Santo Atanásio,
coluna da Igreja
Plinio Maria Solimeo
Um dos maiores santos da História, odiado
virulentamente pelos maus, foi entretanto muito amado por sua luta intrépida em
defesa da Fé
"O
século IV, a idade de ouro da literatura cristã, nos oferece em seus umbrais a
figura gigantesca de Atanásio de Alexandria, o homem cujo gênio contribuiu para
o engrandecimento da Igreja muito mais que a benevolência imperial de
Constantino.

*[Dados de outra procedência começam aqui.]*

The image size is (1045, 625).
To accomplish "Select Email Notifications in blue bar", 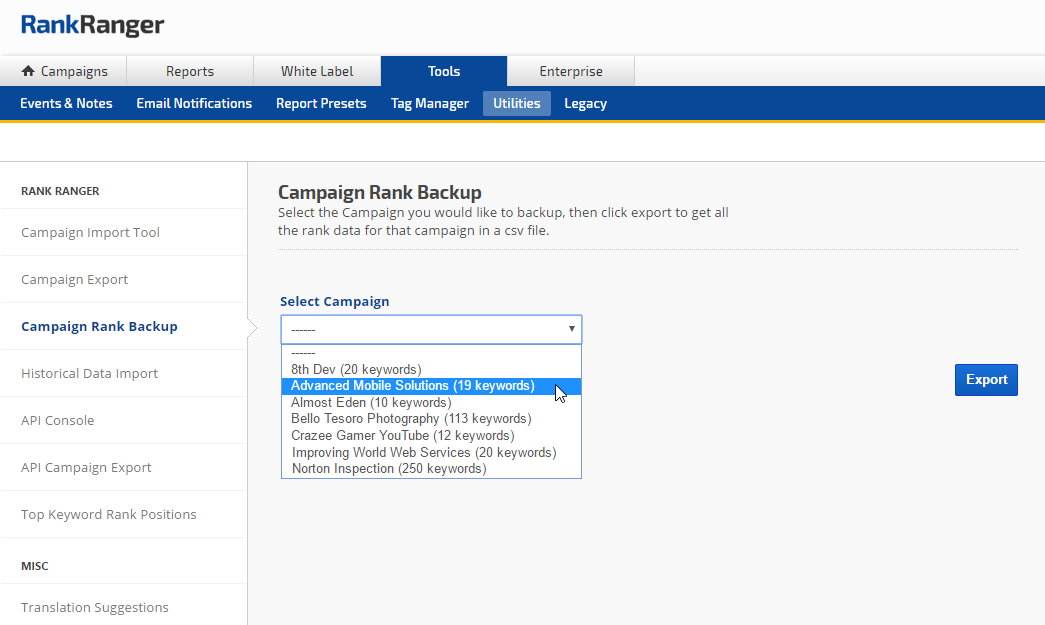I will click(x=194, y=103).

Seu nome está indissoluvelmente unido ao triunfo do Símbolo de
Nicéia"1, que ainda hoje rezamos.
"Há
nome mais ilustre que o de Santo Atanásio entre os seguidores da Palavra da
verdade, que Jesus trouxe à terra? Não é este nome símbolo do valor indomável
na defesa do depósito sagrado, da firmeza do herói face às mais terríveis
provas da ciência, do gênio, da eloqüência, de tudo o que pode representar o
ideal de santidade de um Pastor unido à doutrina do intérprete das coisas
divinas? Atanásio viveu para o Filho de Deus; Sua causa foi a de Atanásio. Quem
estava com Atanásio, estava com o Verbo eterno, e quem maldizia o Verbo eterno
maldizia Atanásio"2, comenta Dom Guéranger, o admirável autor
eclesiástico do século XIX.
Arianismo: heresia
devastadora
Deus
nosso Senhor permitiu que houvesse várias heresias logo no início da Igreja.

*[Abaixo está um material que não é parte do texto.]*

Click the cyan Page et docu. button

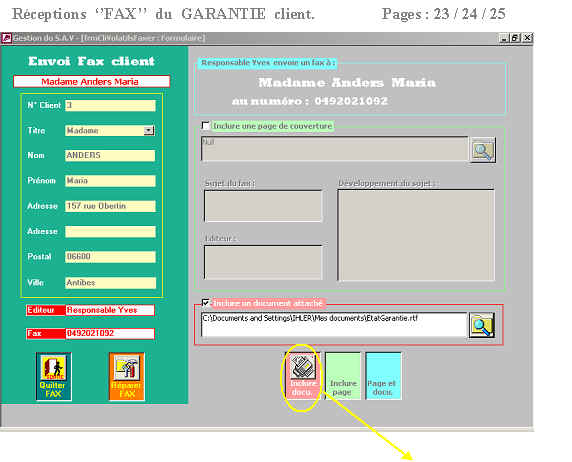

Com isso, ao refutá-las, os doutores foram explicitando a verdade católica a
partir da Revelação e estabelecendo assim os fundamentos básicos sobre os quais
se firmasse a verdadeira doutrina.
Uma
das heresias que mais dano causou à Igreja, a partir do século III, foi o
arianismo, devido ao apoio que encontrou da parte de muitos bispos e
imperadores.
Na
segunda metade do século III, Melécio, Bispo de Lycopolis, rompeu com São Pedro
de Alexandria, provocando um cisma que dividiu o patriarcado de Alexandria.
Melécio caiu em cisma (ou seja, provocou uma divisão) por ter discordado da
indulgência do Santo ao receber de volta à Igreja cristãos arrependidos que,
por fraqueza, haviam oferecido incenso aos ídolos para evitar a morte.
Ario,
homem intrigante, habilidoso, persuasivo, vindo da Líbia, juntou-se aos
cismáticos. Elevado ao sacerdócio pelo primeiro sucessor de São Pedro de
Alexandria, ambicioso e buscando preeminência, Ario começou a pregar uma nova
doutrina, que negava a divindade de Nosso Senhor Jesus Cristo. Santo Alexandre,
novo Patriarca de Alexandria, condenou-a como herética.
Atanásio:
sustentáculo anti-ariano
"Jamais,
talvez, nenhum chefe de heresia possuiu em mais alto grau que Ario as qualidades
próprias para esse maldito e funesto papel. Instruído nas letras e na filosofia
dos gregos, dotado de uma rara fineza de dialética e de linguagem, ele
conseguia dar ao erro o aspecto e o atrativo da verdade. Seu exterior ajudava a
sedução. Seu orgulho se disfarçava sob uma simples vestimenta, sob um olhar
modesto, recolhido, mortificado, que lhe dava um falso ar de santidade, e ao
qual ele sabia aliar um trato gracioso e um tom doce e insinuante"3.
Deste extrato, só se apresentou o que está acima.